April 26, 2008

An Obama Hangover. Already?

By: James Joseph

That’s the question of the week. Ross, Matt, Peter, and Ezra weigh in. I’ll take Ezra’s closing thoughts as my jumping-off point:

Obama’s empathy is of a more cerebral variety — he understands your ideas, gets the theory behind your mistrust of government, is familiar with concerns about the breakdown of the American family, etc. This may end up serving him well, as the universe of “actual policymakers,” though small, is the universe of folks who pass your bills, and so a connection with them can’t hurt. And Obama’s rhetorical gifts — which are more aspirational and inspirational than they are empathetic — have certainly stood him in good stead thus far. So it may all be fine. But insofar as most Americans aren’t very policy oriented, that’s going to hurt, rather than help, with Obama’s trick.

There are reflections here of what Peggy Noonan has reported on President Bush: all the soaring rhetoric and sweeping intentions in the world can’t wipe away the nagging sensation that a fella’s not one of us, that he hasn’t experienced what we do daily and he never will. It’s this realization, I think, that kicks in what Peter identifies as “more or less inevitably […] a letdown.” Yes, it’s always a disappointment when we realize that the inertia and mass of The System is enough to grind down any new Administration in what seems like a matter of months.

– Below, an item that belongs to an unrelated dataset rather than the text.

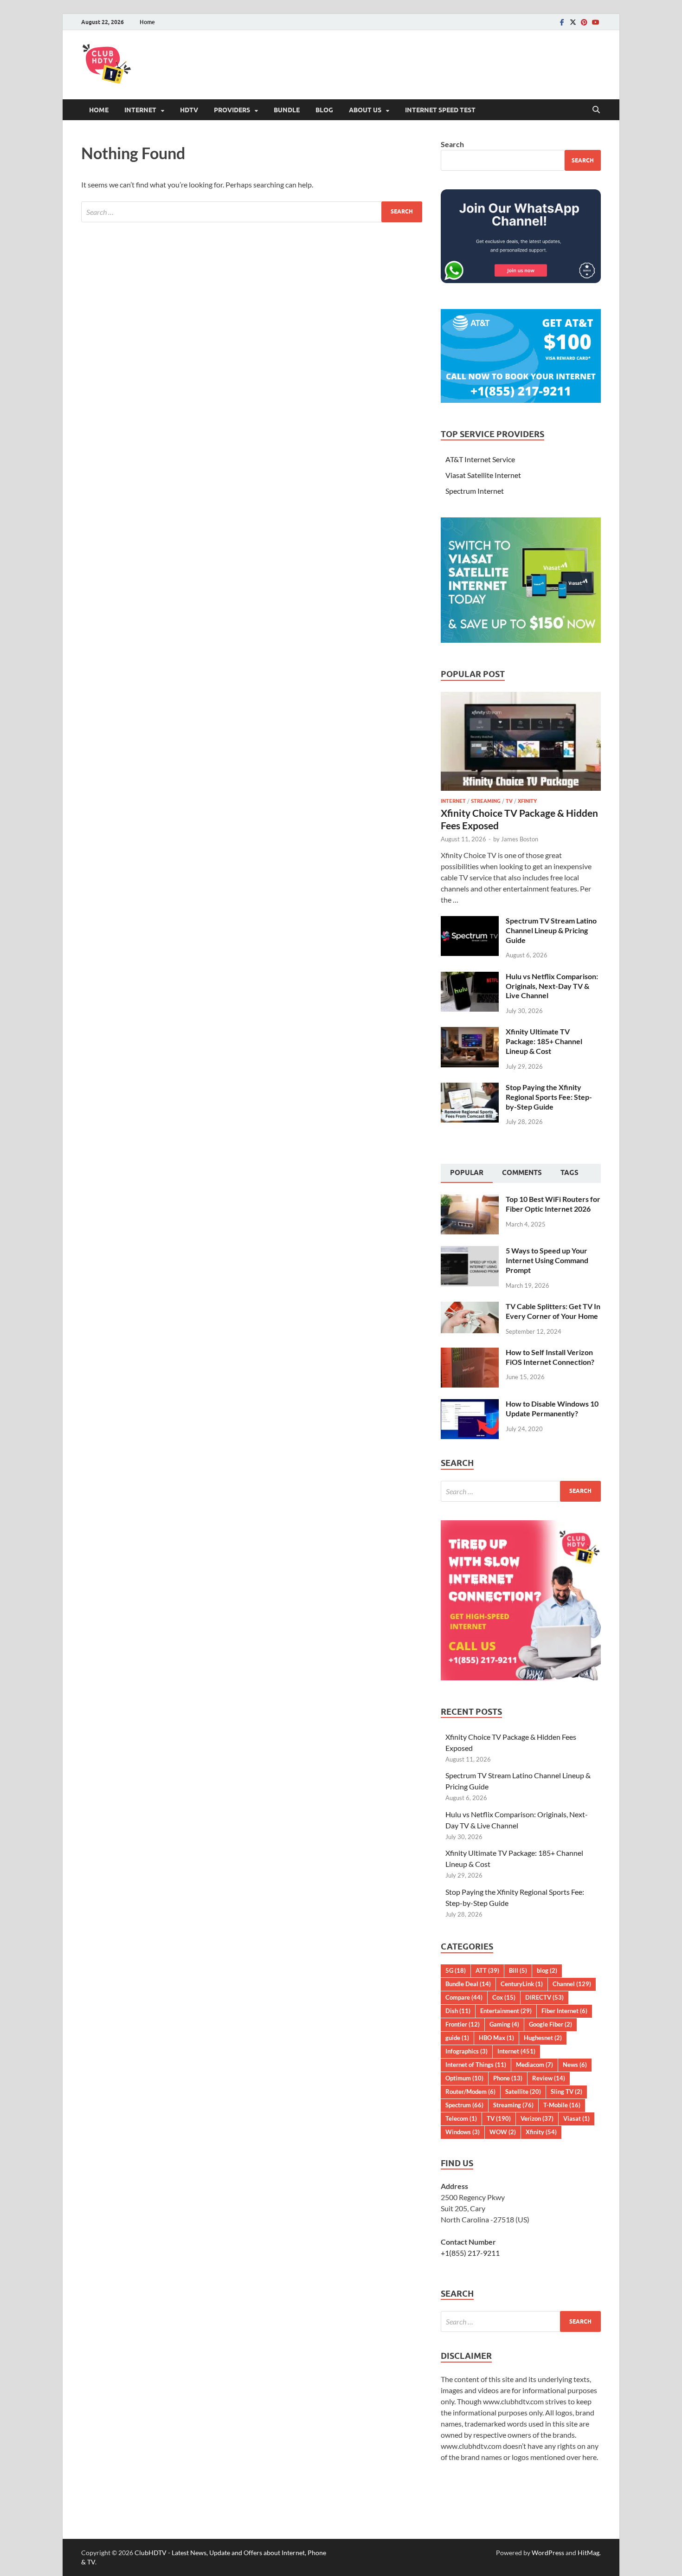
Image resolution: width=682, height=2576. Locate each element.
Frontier (462, 2024)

But that’s when a successful President sits down, looks us in the eye, and says Yes, folks, it’s always a disappointment when we realize…. But!– What’s the but? It’s all in the we. This is what made Reagan a conservative hero instead of a guy who couldn’t seal the deal on rolling back Big Government.

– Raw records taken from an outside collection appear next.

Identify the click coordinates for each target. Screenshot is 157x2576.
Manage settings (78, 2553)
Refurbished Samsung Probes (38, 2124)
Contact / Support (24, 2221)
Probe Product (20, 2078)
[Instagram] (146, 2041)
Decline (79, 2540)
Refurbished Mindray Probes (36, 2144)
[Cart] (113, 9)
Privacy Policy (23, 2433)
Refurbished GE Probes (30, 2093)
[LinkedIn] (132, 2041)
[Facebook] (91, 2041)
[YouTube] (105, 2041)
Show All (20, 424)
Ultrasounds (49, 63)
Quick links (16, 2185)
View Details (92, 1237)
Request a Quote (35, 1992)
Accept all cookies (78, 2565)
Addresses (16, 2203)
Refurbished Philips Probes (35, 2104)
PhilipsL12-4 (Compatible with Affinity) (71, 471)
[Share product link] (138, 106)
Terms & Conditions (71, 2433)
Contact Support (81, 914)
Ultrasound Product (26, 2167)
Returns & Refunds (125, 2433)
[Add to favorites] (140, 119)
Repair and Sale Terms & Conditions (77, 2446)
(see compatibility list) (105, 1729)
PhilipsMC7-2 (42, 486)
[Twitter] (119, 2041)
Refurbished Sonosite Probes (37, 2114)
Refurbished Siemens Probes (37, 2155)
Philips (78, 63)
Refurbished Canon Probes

Yet to recall this dynamic is to remind us that the empathy deficit isn’t Obama’s alone. In fact, it’s well known that Hillary Clinton’s hoof-handed attempts at empathy are among the worst in Washington. And John McCain’s substitute for empathy is National Greatness Patriotism — a poor wholesale substitute, if you’ll let me put it this way, for the retail emotionalism that Americans think they want and want to think they’ve seen. Even the way in which McCain embodies his substitute for empathy makes for about as much disconnect as honor: America’s got more prisoners of mortgages than prisoners of war. It’s not so much that McCain’s honorable service is of no relevance to his ability to run, or even just lead, the country. It’s that his experience is of no relevance to empathy.

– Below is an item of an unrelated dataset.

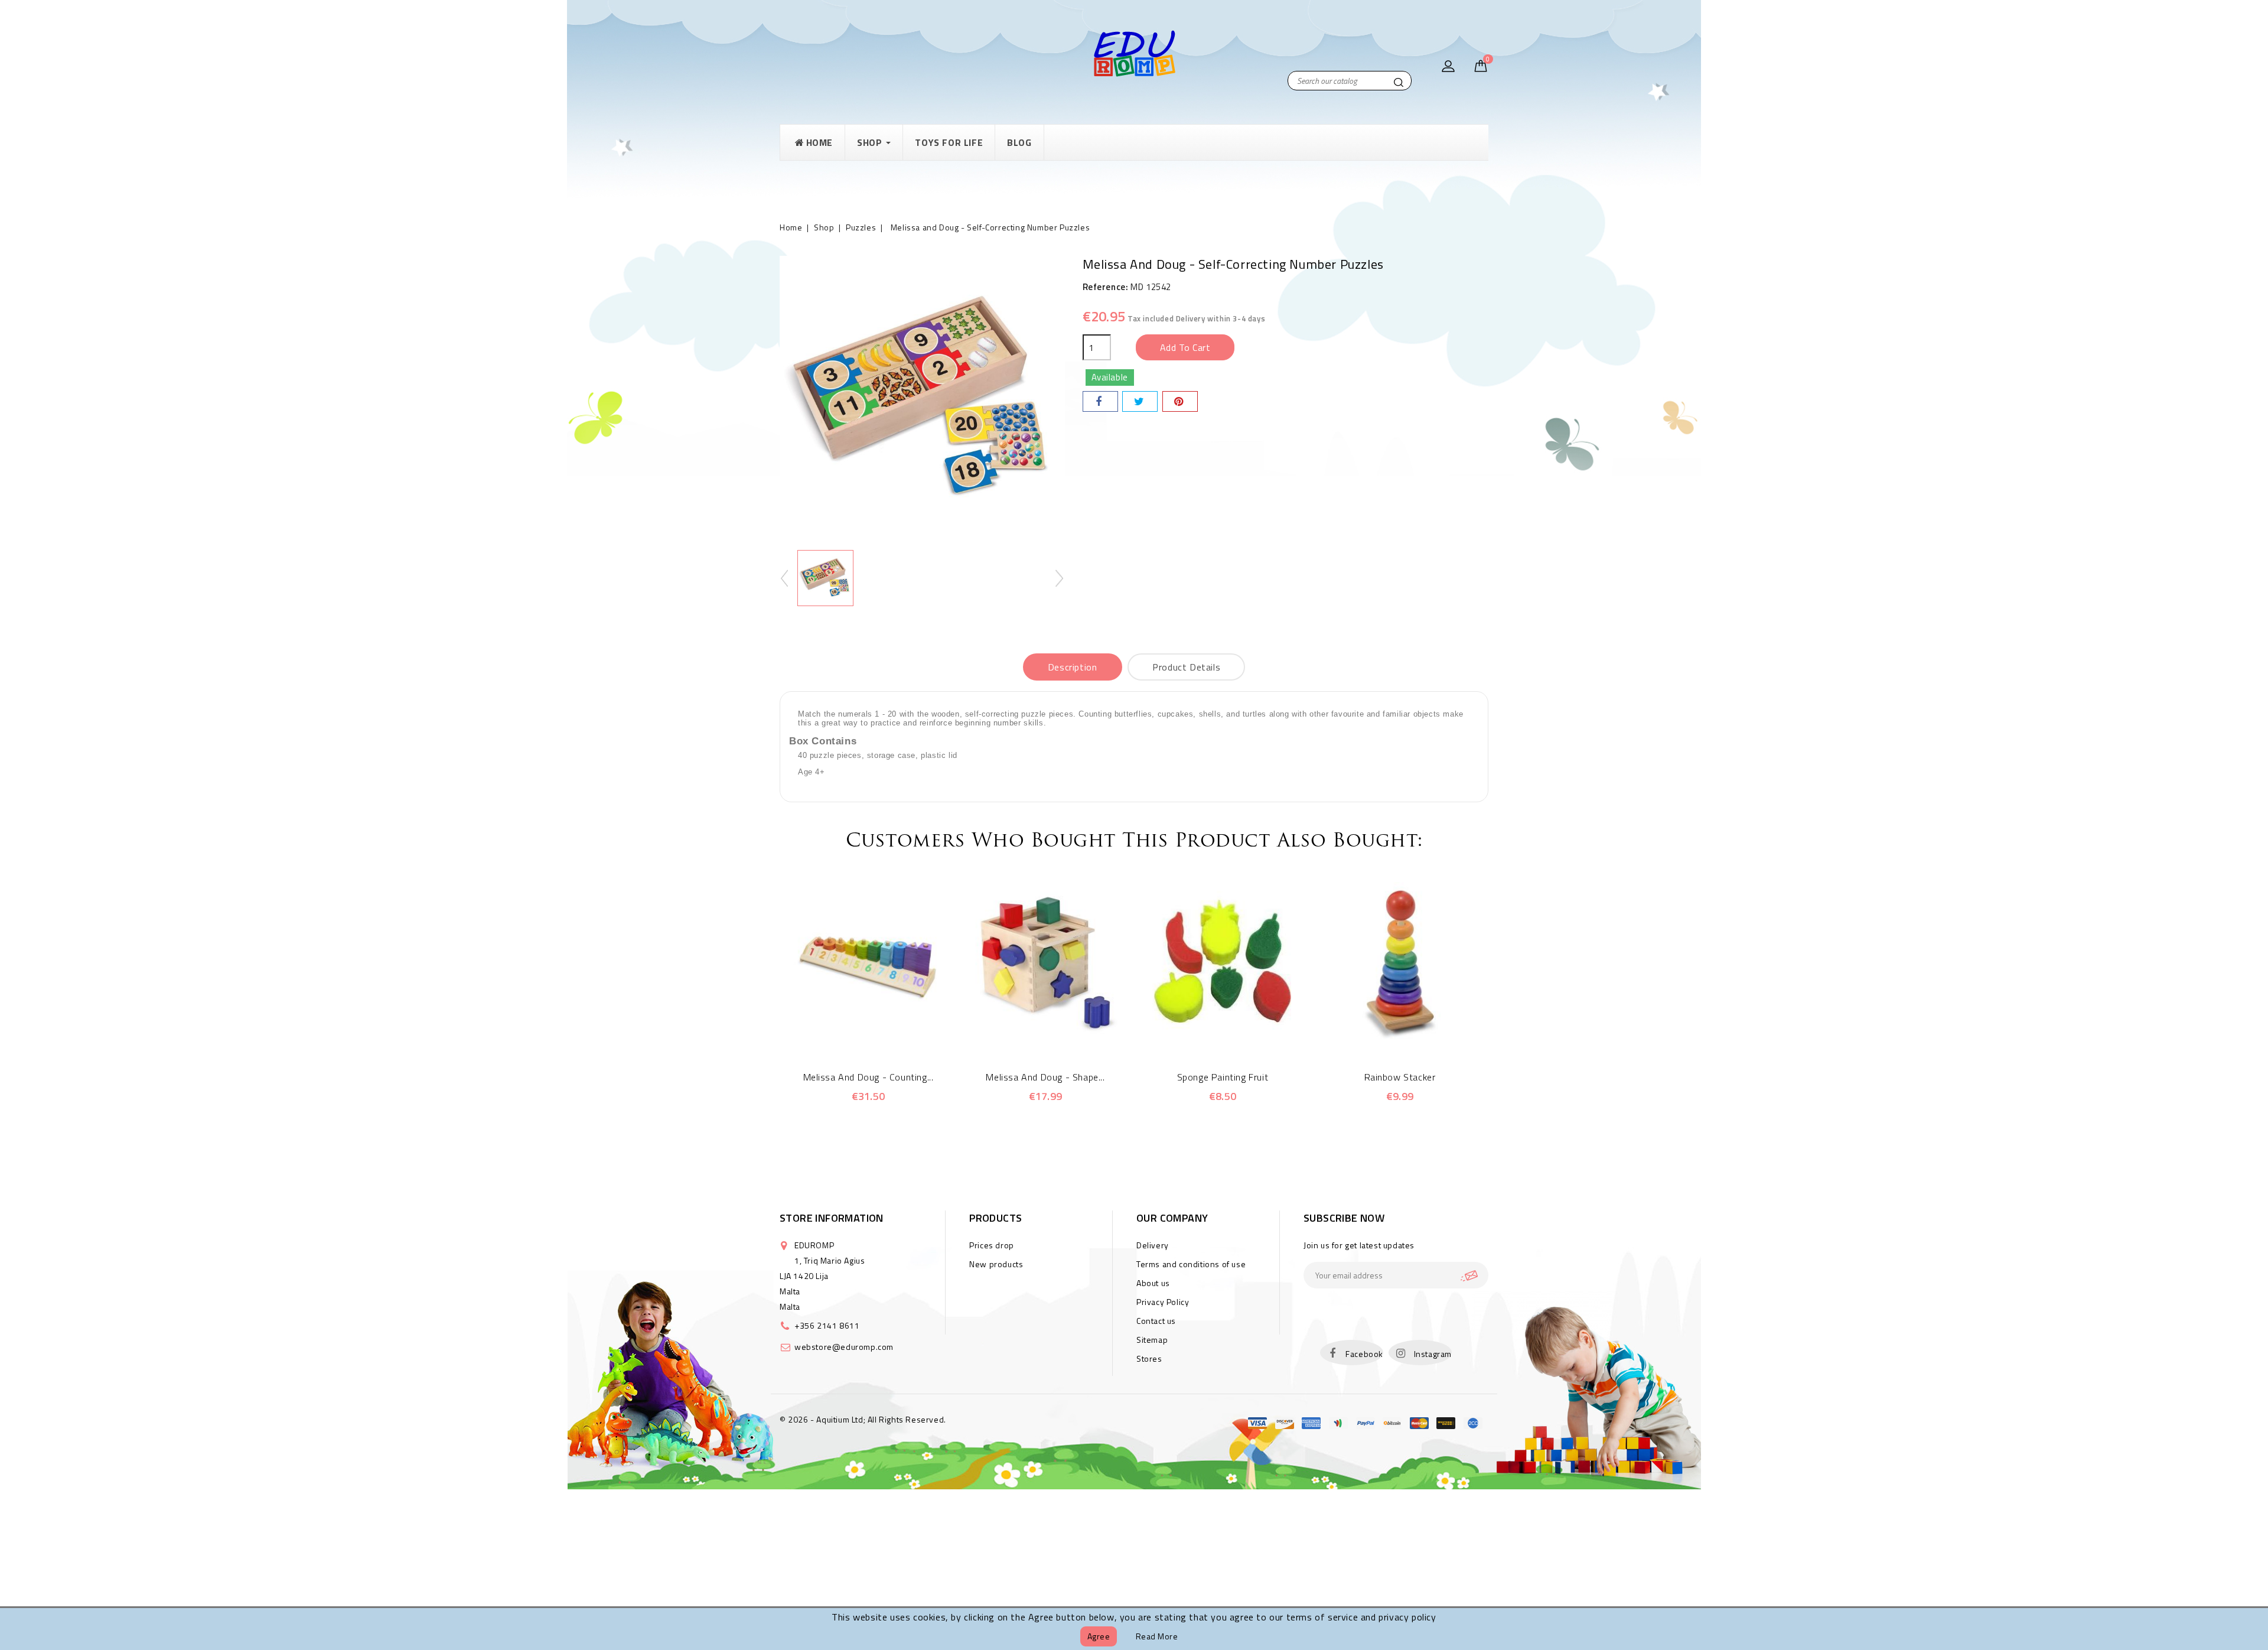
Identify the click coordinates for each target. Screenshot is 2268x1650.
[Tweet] (1140, 401)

None of which is to say that McCain — or Clinton, for that matter — ‘doesn’t care’ about regular Americans. The point is broader. If Obama’s getting heat now for ‘mere inspiration’, those on the firing line have got to supply an answer to the question of whether he’s still better than the alternative. And I don’t mean in a normative sense, although that’s important, too. I mean can he get the votes. If empathy matters as much our talking heads seem to agree that it does, we’d expect to see Clinton and McCain suffer accordingly. Yet large numbers of Democrats insist on voting for Clinton, even as she spirals into caricature and brittleness. And Republicans have grown fully resigned to a McCain candidacy (despite Ron Paul’s relatively big showing in Pennsylvania).

The pattern in politics has been the use of empathy as the pledge that pulls a presidency through its apologies. We may now face a time when our emotional longings have encountered a realization that not just inspiration but empathy itself is useless if nothing much in government changes. You don’t need to be terribly policy-oriented to understand that policy is completely @#!$^*ed. That might cut against Obama, insofar as empathy steps in where inspirational tricks fall short, but the only level at which it may doom him, as far as I can tell, is the one where his opponents settle into a purely negative campaign mode. Obama does a very poor job of converting attacks on himself into attacks on America. This is one of his more redeeming qualities, precisely because it rejects the use of empathy as a crass political tool. But it also has led at least some of us to experience preemptive disappointment, one of our best cultural tools in an age teeming with the most unreliable, fleeting, impermanent and contingent of empathies.